On June 1, Illinois LGBT couples will be able to apply for a marriage license, get married the following day, and enjoy all the benefits and legal obligations that married spouses have enjoyed for years.
LGBT couples where someone has a terminable illness, however, can get married now with a supporting letter from their physician.
Although madly in love today, divorce lawyers know that love does not conquer all and that love can sour and turn to conflict. In the world of heterosexual marriage there is an established history of divorce terms, experience with breakup rights and duties that are different from the rules that LGBT couples have lived by.
Divorce clients know the trials and tribulations of a best friend's divorce, the property settlement they got, what their lawyer could or could not do for them and their responsibilities for payment of maintenance and child support. Unfortunately, these rules are new to LGBT couples planning marriage. They are important and everyone who plans to "tie the knot" should be aware of them.
Whatever you thought was your sole property before marriage changes. When married, spouses have rights as to the martial property of the couple. Marital property is any property acquired by the parties during their marriage except for property which is specifically excluded as non-martial property. The burden is on the party claiming non-marital property to prove it.
If you get married, and split from your spouse, you may have to pay for maintenance. The amount and duration of maintenance is determined based upon relevant factors including age, income and property of each party, education, length of the marriage, whether the recipient's ability to earn income has been impaired due to absence from the workforce to attend to domestic duties, and lifestyle of the parties.
If you divorce, you may have to pay attorneys' fees for yourself and you may have to pay the legal fees of your spouse. The law says that attorney's fees are the primary responsibility of the party incurring fees. However, if your spouse does not have any money, you may be required to pay his/her fees. Contribution of attorneys' fees from one party to the other is available where the payment of attorneys' fees would undermine a partner's economic stability.

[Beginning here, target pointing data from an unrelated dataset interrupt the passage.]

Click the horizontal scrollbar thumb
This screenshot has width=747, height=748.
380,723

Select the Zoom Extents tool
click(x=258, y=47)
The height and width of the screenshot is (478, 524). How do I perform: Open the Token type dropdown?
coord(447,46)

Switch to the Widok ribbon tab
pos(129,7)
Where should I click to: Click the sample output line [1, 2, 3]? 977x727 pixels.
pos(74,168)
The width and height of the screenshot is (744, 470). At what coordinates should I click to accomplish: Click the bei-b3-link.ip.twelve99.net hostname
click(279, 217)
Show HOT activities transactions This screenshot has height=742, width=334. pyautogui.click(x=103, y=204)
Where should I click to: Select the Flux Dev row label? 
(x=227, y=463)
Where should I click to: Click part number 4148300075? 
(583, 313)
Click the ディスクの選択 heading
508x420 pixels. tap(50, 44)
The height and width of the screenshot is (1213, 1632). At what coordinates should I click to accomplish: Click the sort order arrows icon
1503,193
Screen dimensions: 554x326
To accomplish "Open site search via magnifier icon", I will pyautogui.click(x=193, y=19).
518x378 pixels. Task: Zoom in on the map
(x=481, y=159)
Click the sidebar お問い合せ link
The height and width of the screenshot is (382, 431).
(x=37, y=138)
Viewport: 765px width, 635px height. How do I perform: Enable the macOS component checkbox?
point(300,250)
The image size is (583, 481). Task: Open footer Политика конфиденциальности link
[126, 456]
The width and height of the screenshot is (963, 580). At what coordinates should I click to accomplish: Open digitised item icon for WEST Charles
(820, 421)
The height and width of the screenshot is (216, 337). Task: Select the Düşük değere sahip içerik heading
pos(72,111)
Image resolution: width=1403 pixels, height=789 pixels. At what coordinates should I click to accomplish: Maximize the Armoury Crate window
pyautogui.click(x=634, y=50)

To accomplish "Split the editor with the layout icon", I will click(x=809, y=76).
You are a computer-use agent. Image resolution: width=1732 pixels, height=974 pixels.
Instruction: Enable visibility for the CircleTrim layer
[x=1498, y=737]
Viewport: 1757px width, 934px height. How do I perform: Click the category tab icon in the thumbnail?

Illinois is an equitable distribution state which means property is not necessarily divided 50/50there is no guarantee that either spouse will get half. The Court considers relevant factors in determining how assets are to be divided, such as length of the marriage, age, health and employability of the spouses, contribution, both financial and non-financial, to the acquisition of property, the parties' respective abilities to generate capital assets in the future and other factors.
And if you die, your spouse has legal rights to certain retirement accounts you have regardless of who you named as the beneficiary.
Instead of letting a judge decide these issues in case you divorce, you should have a premarital agreement to establish your own financial agreements. Premarital agreements clarify the rights and expectations in the marriage and can reduce the expenses and stress in a divorce by eliminating the issues to be determined.
Premarital agreements must be in writing and signed by both parties. They must be entered into freely and voluntarily. And they require fair and reasonable financial disclosures. They also require each spouse to have their own attorney represent them and be signed well before the marriage so no claim can be made that the Agreement was forced onto one of the spouses.
I have always advocated for all parties in an LGBT couple to create their own property agreements and decide what issues should be covered. Doing that before marriage is the time.